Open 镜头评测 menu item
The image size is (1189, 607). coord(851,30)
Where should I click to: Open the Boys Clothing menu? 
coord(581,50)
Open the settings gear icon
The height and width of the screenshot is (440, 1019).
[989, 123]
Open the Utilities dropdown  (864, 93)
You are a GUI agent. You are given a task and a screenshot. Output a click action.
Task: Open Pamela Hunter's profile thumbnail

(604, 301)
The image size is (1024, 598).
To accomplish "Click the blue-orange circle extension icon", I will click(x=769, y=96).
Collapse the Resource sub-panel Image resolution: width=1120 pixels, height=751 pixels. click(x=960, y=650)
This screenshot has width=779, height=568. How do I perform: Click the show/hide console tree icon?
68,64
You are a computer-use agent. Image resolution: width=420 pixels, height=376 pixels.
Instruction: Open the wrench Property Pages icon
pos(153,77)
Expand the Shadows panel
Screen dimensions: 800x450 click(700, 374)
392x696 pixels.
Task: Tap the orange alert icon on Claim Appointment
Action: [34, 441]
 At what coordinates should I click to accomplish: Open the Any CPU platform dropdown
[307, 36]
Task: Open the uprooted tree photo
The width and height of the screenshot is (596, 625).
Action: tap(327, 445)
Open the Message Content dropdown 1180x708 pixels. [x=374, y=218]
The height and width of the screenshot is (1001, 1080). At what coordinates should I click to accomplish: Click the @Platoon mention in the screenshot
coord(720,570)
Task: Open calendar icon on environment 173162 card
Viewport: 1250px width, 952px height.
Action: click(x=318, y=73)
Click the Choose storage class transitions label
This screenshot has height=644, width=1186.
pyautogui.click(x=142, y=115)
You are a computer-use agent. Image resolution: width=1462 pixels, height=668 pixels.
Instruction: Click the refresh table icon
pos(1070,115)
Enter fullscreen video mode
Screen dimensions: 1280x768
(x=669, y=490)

-*-

Exactly reproduce every line of the data above.

Open 镜头评测 menu item
The image size is (1189, 607). coord(851,30)
Where should I click to: Open the Boys Clothing menu? 
coord(581,50)
Open the settings gear icon
The height and width of the screenshot is (440, 1019).
[989, 123]
Open the Utilities dropdown  (864, 93)
You are a GUI agent. You are given a task and a screenshot. Output a click action.
Task: Open Pamela Hunter's profile thumbnail

(604, 301)
The image size is (1024, 598).
To accomplish "Click the blue-orange circle extension icon", I will click(x=769, y=96).
Collapse the Resource sub-panel Image resolution: width=1120 pixels, height=751 pixels. click(x=960, y=650)
This screenshot has width=779, height=568. How do I perform: Click the show/hide console tree icon?
68,64
You are a computer-use agent. Image resolution: width=420 pixels, height=376 pixels.
Instruction: Open the wrench Property Pages icon
pos(153,77)
Expand the Shadows panel
Screen dimensions: 800x450 click(700, 374)
392x696 pixels.
Task: Tap the orange alert icon on Claim Appointment
Action: [34, 441]
 At what coordinates should I click to accomplish: Open the Any CPU platform dropdown
[307, 36]
Task: Open the uprooted tree photo
The width and height of the screenshot is (596, 625).
Action: tap(327, 445)
Open the Message Content dropdown 1180x708 pixels. [x=374, y=218]
The height and width of the screenshot is (1001, 1080). At what coordinates should I click to accomplish: Click the @Platoon mention in the screenshot
coord(720,570)
Task: Open calendar icon on environment 173162 card
Viewport: 1250px width, 952px height.
Action: click(x=318, y=73)
Click the Choose storage class transitions label
This screenshot has height=644, width=1186.
pyautogui.click(x=142, y=115)
You are a computer-use agent. Image resolution: width=1462 pixels, height=668 pixels.
Instruction: Click the refresh table icon
pos(1070,115)
Enter fullscreen video mode
Screen dimensions: 1280x768
(x=669, y=490)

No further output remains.